I recently set up a backup server for multiple people. I want them to be able to upload/download files easily (they all use Windows -- lame I know). I currently am using FTP but it has come to my attention that FTP send usernames and password in plain text. So, I used SSL/TSL with the ftp server. But, then the users complained that they had to use Filezilla instead of standard windows explorer.

My question is: is there a SECURE/ENCRYPTED protocol that is native to windows explorer that I can set up on my linux box for remote file administration?

My system is Gentoo Linux 2007.0 AMD64 and am currently using vsftpd as my FTP server.


----------



## ghostdog74

you can use SSH, but then again, you want a native solution? that means you can't install SSH right? how about using SAMBA? Install SAMBA on your Gentoo system, share and assign necessary permissions to the folders, then your user can map to your server to deposit files...


----------



## Regicide

Wow, I have no idead why SAMBA never crossed my mind... Thanks for the info.


----------



## fenderfreek

You can also use SFTP, which is basically FTP tunneled over SSH. It usually requires a special client - on Linux it's SSHFS, on WIndows, you can use something like Webdrive.

It gives you the rock solid encryption of SSH, with the ease of FTP. Try something like WebDrive, and see how it works. Webdrive will give you a virtual drive letter for any FTP, WebDAV, or SFTP resource that you can connect to.

Webdrive costs, but I'm sure there are free SFTP clients for Windows. I just have a license for Webdrive so that's what I use.


----------



## Squashman

fenderfreek said:


> You can also use SFTP, which is basically FTP tunneled over SSH. It usually requires a special client - on Linux it's SSHFS, on WIndows, you can use something like Webdrive.
> 
> It gives you the rock solid encryption of SSH, with the ease of FTP. Try something like WebDrive, and see how it works. Webdrive will give you a virtual drive letter for any FTP, WebDAV, or SFTP resource that you can connect to.
> 
> Webdrive costs, but I'm sure there are free SFTP clients for Windows. I just have a license for Webdrive so that's what I use.


FileZilla does SFTP but his users don't seem to like doing that. They want to live in there IE world.


----------



## Vito27

Hi, 
I'm from another planet (Linux/Unix), so I like my tools over there...
Even under windows I try to find my tools and something I find very handy is the commandline pscp :

upload : 
pscp sourcefile [email protected]:/location/destination

download :
pscp [email protected]:/location/destination sourcefile 

both ways it will ask you for the windows password. 
Just google on pscp. 
Thank God we still have a commandline in windows 
Sorry for my latin.
Vito


----------



## Regicide

Thanks for the advice guys. Just in case anyone wonders here's what I ended up doing.
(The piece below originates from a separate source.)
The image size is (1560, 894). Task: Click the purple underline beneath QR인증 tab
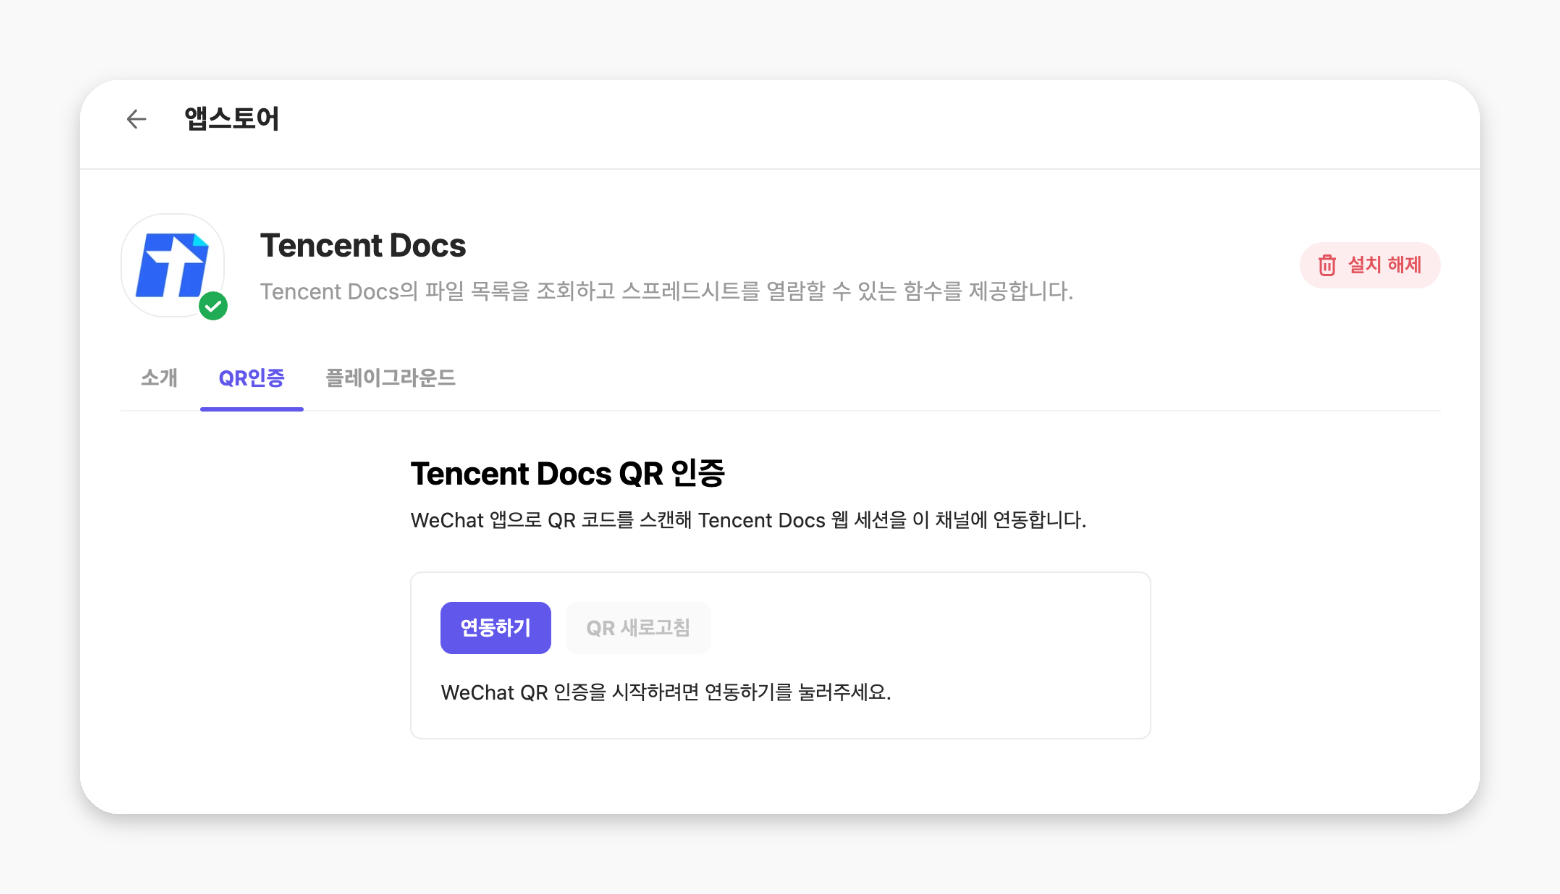click(252, 409)
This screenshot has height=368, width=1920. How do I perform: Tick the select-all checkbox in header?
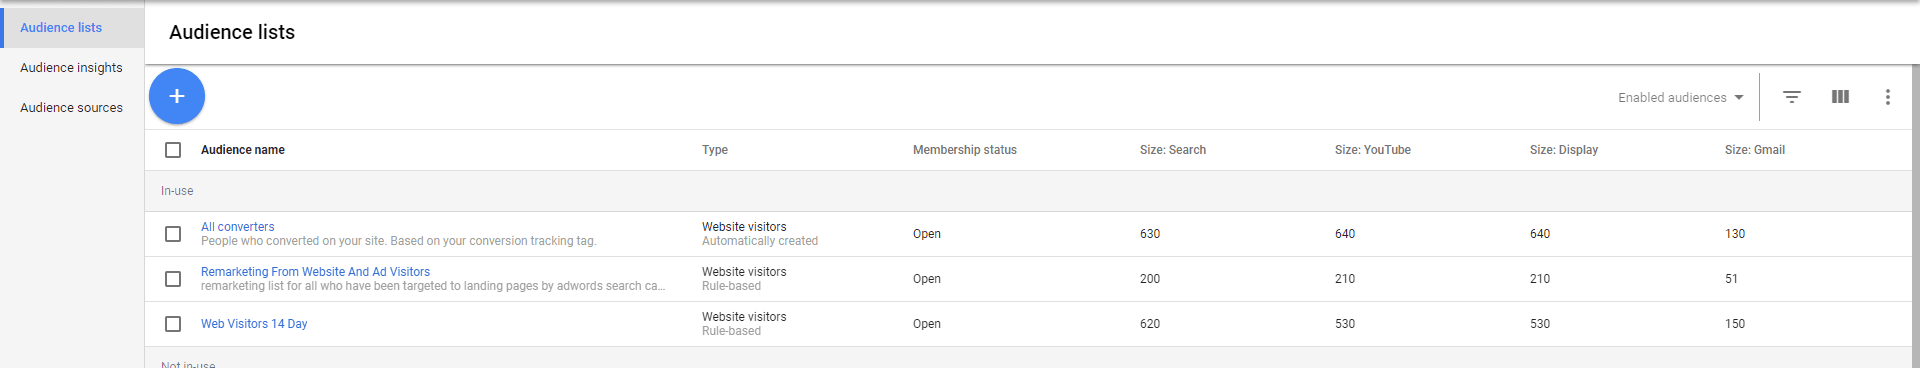(x=173, y=150)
I tried FTP through SSH but it was just too slow as compared to FTP.

Since the computer is behind a router and I am miles away from the server, I couldn't use Samba without setting up a Virtual Private Network. Thus, I decided to use FTP along with SSL. Then I limited the ports to use in passive mode to the 11000 - 11100 and forwarded all of those to the server. And, you have to use a client like Filezilla or the command line SurgeFTP.


----------



## briealeida

If you're interested in setting up an VPN, try OpenVPN:

http://en.wikipedia.org/wiki/OpenVPN
http://openvpn.net/

I use it to tunnel in to home from the University.


----------